Soal dan Tugas
#1 Menurut teks tentang perjanjian perkawinan, mengapa perjanjian itu harus dibuat ulang di depan notaris bila orang tua atau wali yang membantu pembuatannya meninggal sebelum pernikahan dilangsungkan? Jawab dalam satu sampai tiga kalimat.
#2 Teruskan teks tentang perjanjian perkawinan dan perceraian, mulai setelah kalimat terakhirnya.

Teks yang Diberikan
————

Mengenai bentuk dan isi perjanjian
tersebut, sebagaimana halnya dengan perjanjian-perjanjian lain pada umumnya, kepada
kedua belah pihak diberikan kemerdekaan seluas-luasnya, kecuali satu dua
larangan yang termuat dalam undang-undang dan asal saja mereka itu tidak
melanggar ketertiban umum atau kesusilaan.
Suatu perjanjian perkawinan misalnya, hanya dapat
menyingkirkan suatu benda saja (misalnya satu rumah) dari percampuran
kekayaan, tetapi dapat juga menyingkirkan segala percampuran. Undang-undang
hanya menyebutkan dua contoh perjanjian yang banyak terpakai, yaitu perjanjian
"percampuran laba rugi" ("gemeenschap van winst en verlies") dan perjanjian
"percampuran penghasilan" ('gemeenschap van vruchten en inkomsten"").
Pada umumnya seorang yang masih di bawah umum,
yaitu belum mencapai usia 21 tahun, tidak
diperbolehkan bertindak sen-
diri dan harus diwakili oleh orang tuanya atau
walinya. Tetapi untuk membuat suatu perjanjian perkawinan, oleh undang-undang
diadakan peraturan pengecualian. Seorang yang belum dewasa di sini,
diperbolehkan bertindak sendiri tetapi ia harus "dibantu"
("bijgestaan") oleh orang tua atau orang-orang yang diharuskan
memberi izin kepadanya untuk kawin. Apabila pada waktu membuat perjanjian itu
salah satu pihak ternyata belum mencapai usia yang diharuskan oleh
undang-undang, maka perjanjian itu tidak sah, meskipun mungkin perkawinannya
sendiri — yang baru kemudian
dilangsungkan — sah. Selanjutnya
diperingatkan, apabila di dalam waktu antara pembuatan perjanjian dan penutupan
pernikahan orang tua atau wali yang membantu terjadinya perjanjian itu
meninggal, maka perjanjian itu batal dan pembuatan perjanjian itu harus
diulangi di depan notaris, sebab orang yang nanti harus memberi izin untuk
melangsungkan perkawinan sudah berganti. Karena itu sebaiknya orang membuat
perjanjian perkawinan, apabila hari pernikahan sudah dekat.
Perkawinan hapus, jikalau satu pihak meninggal.
Selanjutnya ia hapus juga, jikalau satu pihak kawin lagi setelah mendapat izin
hakim, bilamana pihak yang lainnya meninggalkan tempat tinggalnya hingga
sepuluh tahun lamanya dengan tiada ketentuan nasibnya. Akhirnya perkawinan
dapat dihapuskan dengan perceraian.
Perceraian ialah penghapusan perkawinan dengan
putusan hakim, atau tuntutan salah satu pihak dalam perkawinan itu.
Undang-undang tidak membolehkan perceraian dengan
permufakatan saja antara suami dan isteri, tetapi harus ada alasan yang sah.

————

Entri Dataset
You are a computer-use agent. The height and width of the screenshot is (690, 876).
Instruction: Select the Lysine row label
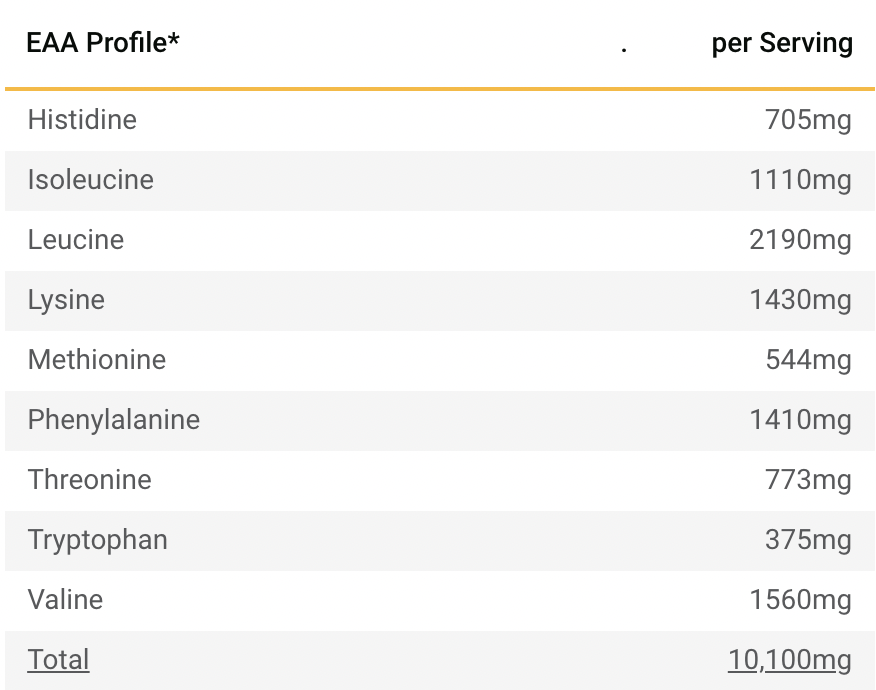(x=66, y=300)
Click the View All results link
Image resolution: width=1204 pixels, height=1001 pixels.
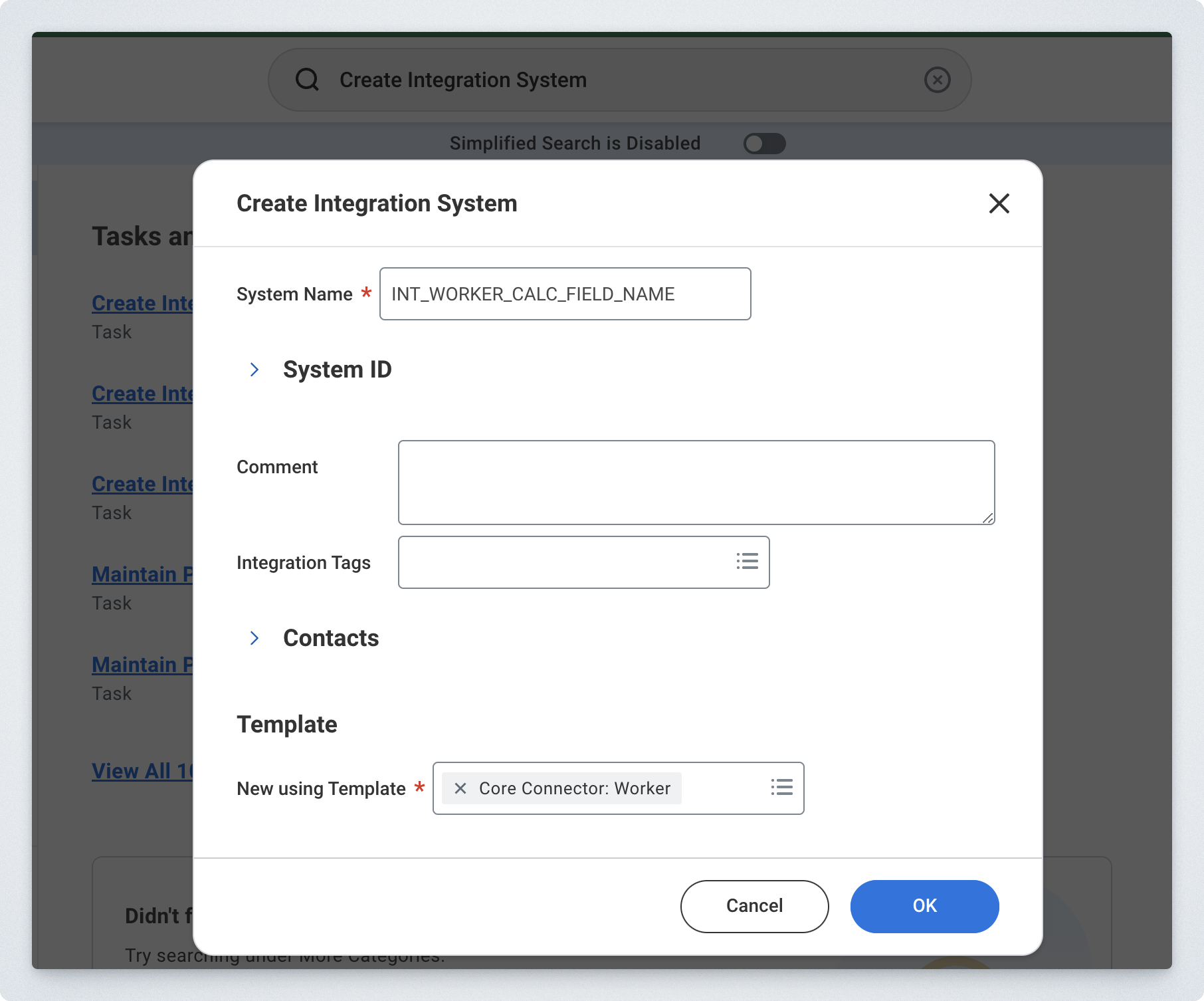[142, 771]
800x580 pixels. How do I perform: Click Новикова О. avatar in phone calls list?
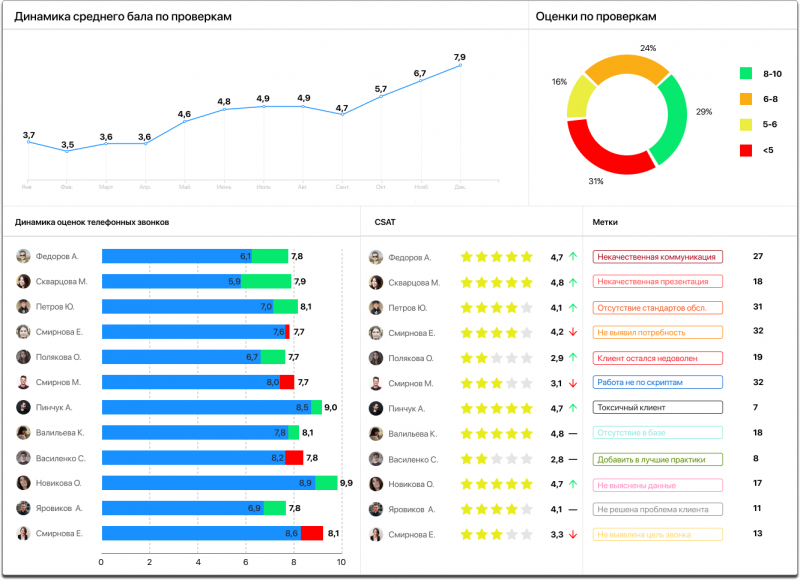pyautogui.click(x=23, y=483)
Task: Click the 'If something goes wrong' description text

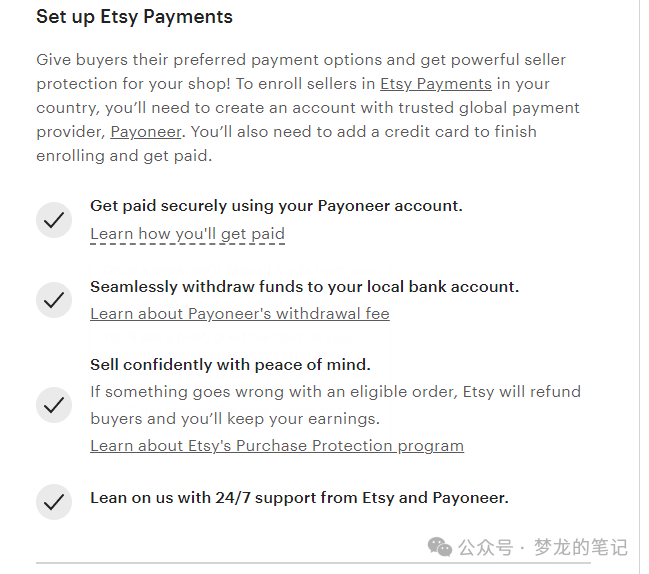Action: click(336, 405)
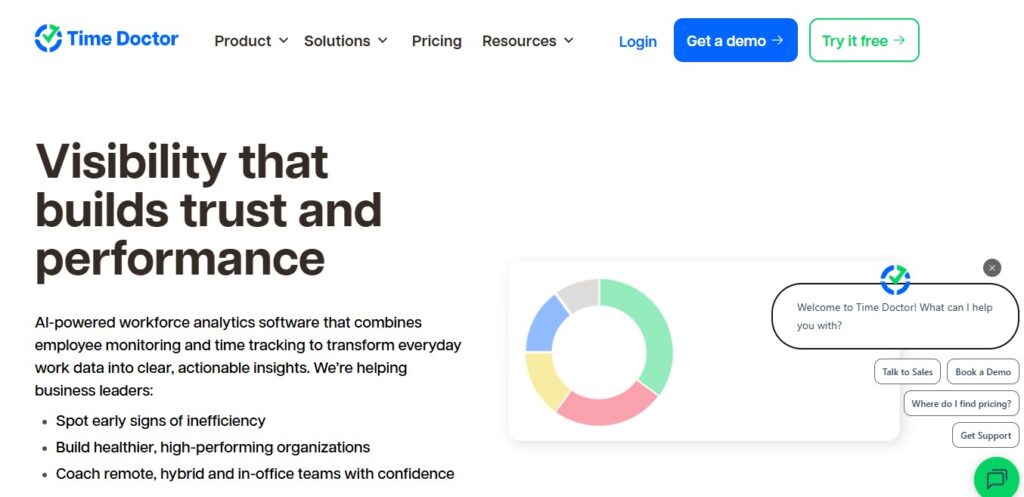Expand the Product dropdown menu
1024x497 pixels.
pyautogui.click(x=251, y=41)
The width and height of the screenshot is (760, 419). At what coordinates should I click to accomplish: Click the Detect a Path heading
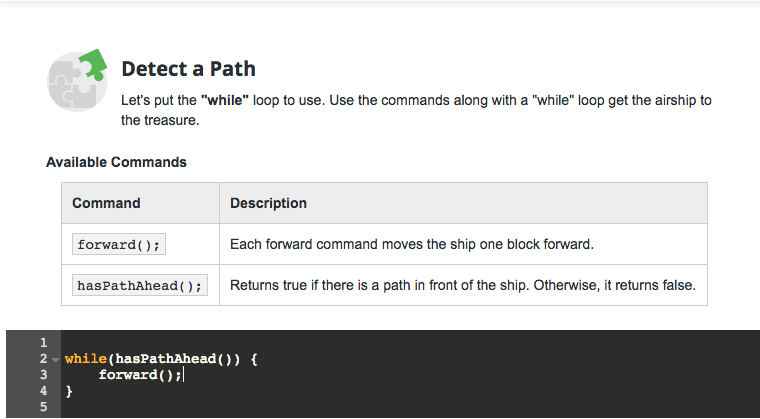pyautogui.click(x=188, y=69)
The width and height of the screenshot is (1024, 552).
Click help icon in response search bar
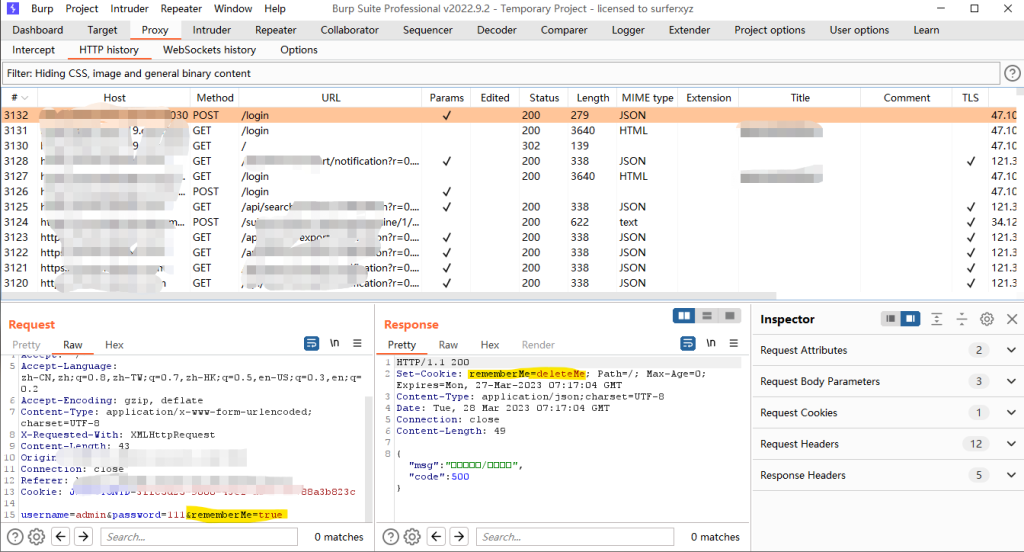click(x=389, y=537)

————

Hasil
#1 Orang yang nanti harus memberi izin untuk melangsungkan perkawinan sudah berganti, sehingga perjanjian itu batal dan harus diulangi di depan notaris. Karena itu, sebaiknya perjanjian perkawinan dibuat ketika hari pernikahan sudah dekat.

#2
Alasan-alasan ini ada empat macam :
a)
zina (overspel);
b)
ditinggalkan dengan sengaja (kwaadwillige
verlating);
c)
penghukuman yang melebihi 5 tahun karena dipersalahkan melakukan suatu
kejahatan dan
d)
penganiayaan berat atau membahayakan jiwa
(pasal 209B.W.).
Undang-undang Perkawinan
menambahkan dua alasan, u. salah satu pihak mendapat cacad badan/penyakit
dengan akibat tidak dapat menjalankan kewajibannya sebagai suami/isteri; I).
antara suami isteri terus-menerus terjadi perselisihan/pertengkaran dan tidak
ada harapan akan hidup rukun lagi dalam rumah tangga (pasal 19 PP 9/1975).
Tuntutan untuk mendapat
perceraian diajukan kepada hakim secara gugat biasa dalam perkara perdata,
tetapi harus didahului dengan meminta izin pada Ketua Pengadilan Negeri untuk
menggugat. Sebelum izin ini diberikan, hakim harus lebih dahulu mengadakan percobaan
untuk mendamaikan kedua belah pihak (verzoeningscomparitie).
Selama perkara bergantung, Ketua Pengadilan Negeri
dapat memberikan ketetapan-ketetapan sementara, misalnya dengan memberikan izin
pada si isteri untuk bertempat tinggal sendiri terpisah dari suaminya,
memerintahkan supaya si suami memberikan nafkah tiap-tiap kali pada isterinya
serta anak-anaknya yang turut pada isterinya itu dan sebagainya. Juga hakim
dapat memerintahkan supaya kekayaan suami atau kekayaan bersama disita agar
jangan dihabiskan oleh suami selama perkara masih bergantung.
Larangan
untuk bercerai atas permufakatan, sekarang ini sudah lazim diselundupi dengan
cara mendakwa si suami telah berbuat zina. Pendakwaan itu lalu diakui oleh si
suami. Dengan begitu alasan sah untuk memecahkan perkawinan telah dapat
"dibuktikan" di muka hakim.
Gemeenschap hapus dengan
perceraian dan selanjutnya dapat diadakan pembagian kekayaan gemeenschap
itu (scheiding en deling).Apabila ada
perjanjian perkawinan, pembagian ini harus dilakukan menurut perjanjian
tersebut.
Untuk melindungi
si isteri terhadap kekuasaan si suami yang sangat luas itu atas kekayaan
bersama serta kekayaan pribadi si isteri, undang-undang memberikan pada si
isteri suatu hak untuk meminta pada hakim supaya diadakan pemisahan kekayaan dengan
tetap berlangsungnya perkawinan.
Pemisahan kekayaan itu dapat diminta oleh si
isteri :
a)
apabila si suami dengan kelakuan yang nyata-nyata
tidak baik, mengorbankan kekayaan bersama dan membahayakan keselamatan
keluarga;
b)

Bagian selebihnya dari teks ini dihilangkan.